Hi Rahul,

 

The SNN does not act as a backup / standby NameNode in the event of failure. 

 

The sole purpose of the Secondary NameNode (or as it’s otherwise / more 
correctly known as the Checkpoint Node) is to perform checkpointing of the 
current state of HDFS:

 

The SNN retrieves the fsimage and edits files from the NN 

The NN rolls the edits file

The SNN Loads the fsimage into memory 

Then the SNN replays the edits log file to merge the two

Then the SNN transfers the merged checkpoint back to the NN

The NN uses the checkpoint as the new fsimage file

 

It’s true that technically you could use the fsimage from the SNN if completely 
lost the NN – and yes as you said you would “lose” any changes to HDFS that 
occurred between the NN dieing and the last time the checkpoint occurred.

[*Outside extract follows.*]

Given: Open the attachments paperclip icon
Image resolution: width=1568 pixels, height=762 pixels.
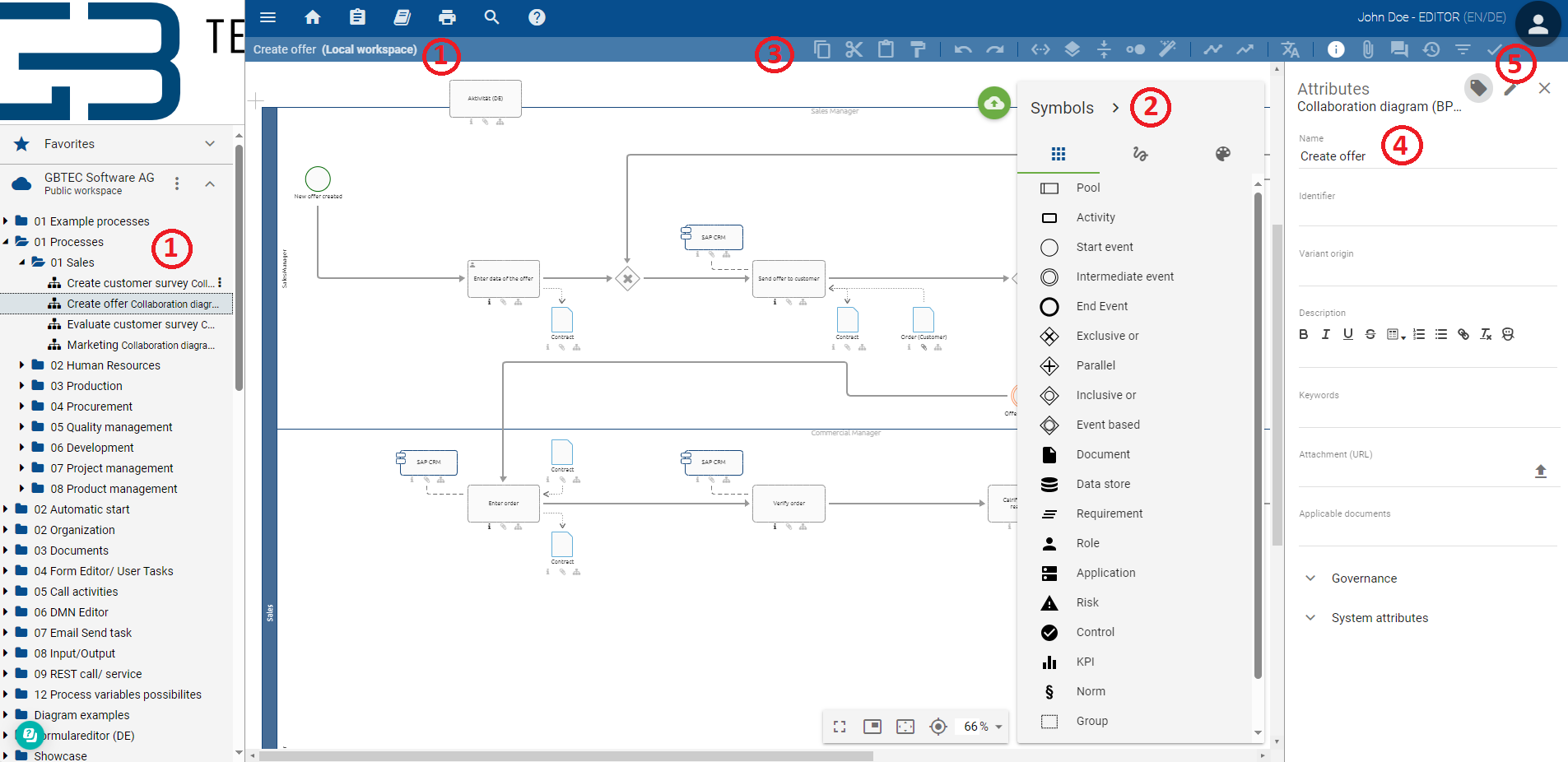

But 
as mentioned the SNN is not a backup for the NN.

 

Regards,

Vijay

 

From: Rahul Bhattacharjee [mailto:rahul.rec....@gmail.com] 
Sent: 03 April 2013 15:40
To: user@hadoop.apache.org
Subject: NameNode failure and recovery!

 

Hi all,

I was reading about Hadoop and got to know that there are two ways to protect 
against the name node failures.

1) To write to a nfs mount along with the usual local disk.

 -or-

2) Use secondary name node. In case of failure of NN , the SNN can take in 
charge. 

My questions :-

1) SNN is always lagging , so when SNN becomes primary in event of a NN failure 
,  then the edits which have not been merged into the image file would be lost 
, so the system of SNN would not be consistent with the NN before its failure.

2) Also I have read that other purpose of SNN is to periodically merge the edit 
logs with the image file. In case a setup goes with option #1 (writing to NFS, 
no SNN) , then who does this merging.